Pendant ce temps, Vivarte annonce la fermeture de 178 Halle aux Vêtements sur 600 adresses, et la suppression de 1 520 emplois. Auxquelles s’ajoutent 32 fermetures sur 160 chez André, avec 105 licenciements. A cela s’additionnent des suppressions de postes au siège de Kookaï. Richard Simonin se félicite d’un Naf Naf de retour grâce à une nouvelle compétitivité prix, d’un retour à l’ADN de Chevignon portant ses fruits, d’un potentiel sensible pour San Marina. Fin 2015, les syndicats révèlent que des fermetures supplémentaires touchent La Halle aux Chaussures (16), Kookaï (17) et André (7). Accessoire Diffusion est, peu de temps plus tard, revendu à Carel, tandis que CVC et Défi Mode sont mis en vente.
 
« Le danger de mort est écarté », estime en février sur Europe 1 Richard Simonin, au sortir de 1 700 suppressions d’emplois. « Cela va beaucoup mieux à La Halle, qui enregistre une croissance à deux chiffres. Les efforts n'ont pas été vains. Et chez André, on voit progressivement le bout du tunnel ». Mais du côté des actionnaires, le torchon brûle entre Oaktree et GoldenTree, ce dernier jugeant la restructuration trop rapide et décidant au final de réduire sa participation. Bien que Vivarte s’en défende, difficile de ne pas faire le lien avec ce qui va suivre.
 
« Il est évident que le découpage du groupe est loin d’être le meilleur scénario de création de valeur pour les actionnaires », nous confiait alors Richard Simonin. Pour qui le groupe, s’il allait plus loin dans la cession de ses actifs, n’aurait plus d’existence réelle. Un point de désaccord avec les trois principaux actionnaires, qui préfèrent donc au printemps dernier confier le poste de PDG à Stéphane Maquaire.
 
« Management de discontinuité »

Hélas, l’ex-président de Monoprix et PDG du Bon Marché connaîtra vite les mêmes affres que son prédécesseur. Car, nommé pour restructurer, celui-ci se montrera lui aussi trop pondéré dans sa tâche au goût des actionnaires. Et pourtant : en septembre, Stéphane Maquaire annonce un plan sur cinq ans, débutant sur la vente d’une centaine de Halle aux Chaussures, le reste du réseau de 680 magasins étant destiné à être fusionné avec le réseau de La Halle aux Vêtements.

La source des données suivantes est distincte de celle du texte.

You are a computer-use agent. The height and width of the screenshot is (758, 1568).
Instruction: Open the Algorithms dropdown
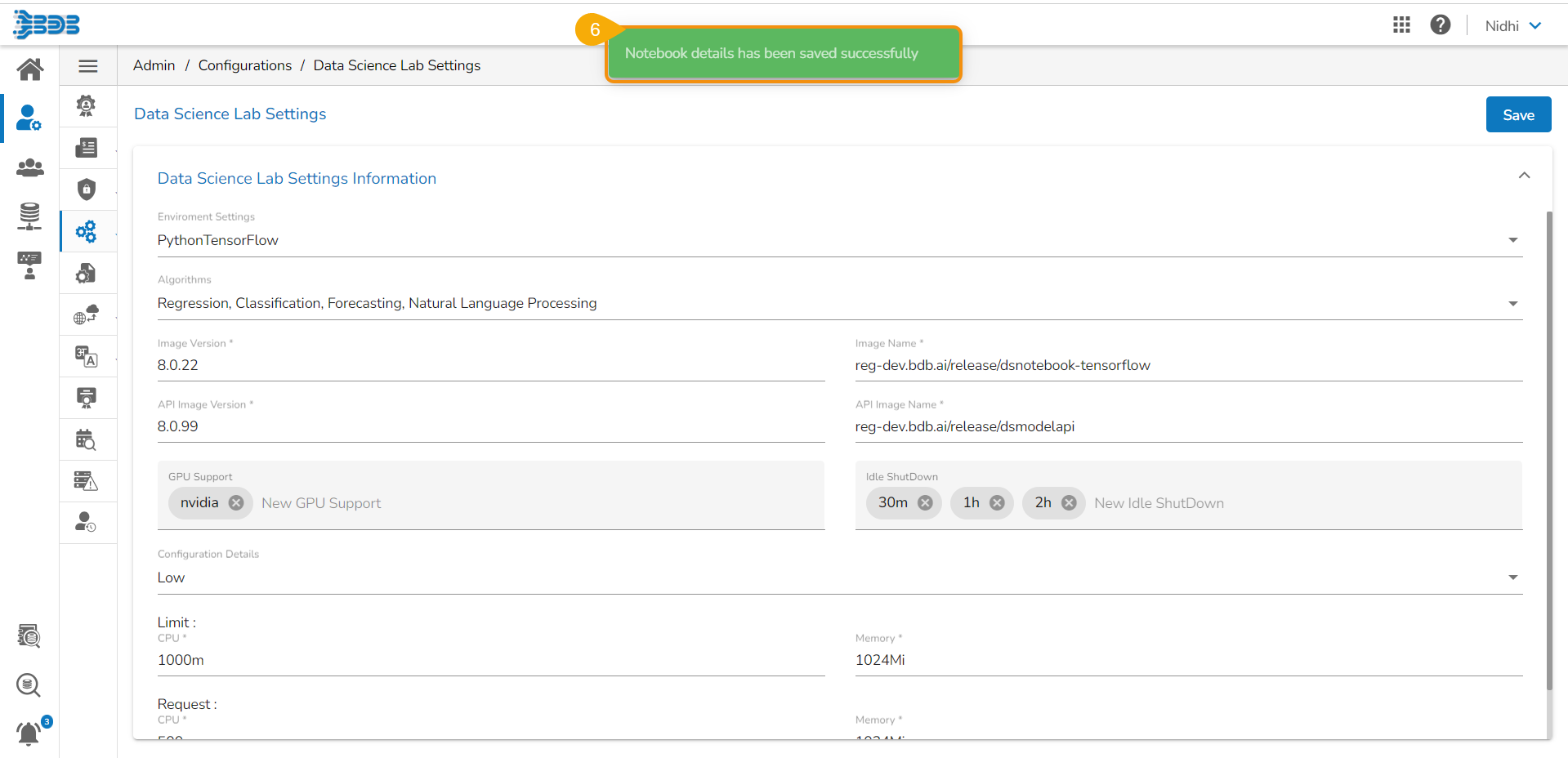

Quelque 500 millions d’euros devaient être injectés dans un programme occasionnant plusieurs centaines d’emplois perdus. Mais outre la stratégie pour les points de vente en périphérie, le groupe entend, côté centre-ville, moderniser et repositionner les prix de Caroll, Naf-Naf, Minelli, San Marina et André.

Une stratégie pour les centres-villes qui serait l’épicentre de la mésentente entre les actionnaires et le nouveau président. Surtout depuis que ce dernier avait fait placer le groupe sous mandat ad hoc, forçant la main aux investisseurs, qui, semble-t-il, très tôt se positionnaient contre les projets du dernier arrivant. Le 27 octobre, Stéphane Maquaire est remercié.
 
C’est ainsi qu’entre en jeu le dernier PDG en date, Patrick Puy, et sa réputation d’être moins timoré que ses prédécesseurs dans sa pratique de restructuration. Spécialiste du « management de discontinuité », comparant volontiers son rôle à celui d'un « médecin urgentiste », le nouveau PDG rencontrera les syndicats dès le 2 novembre.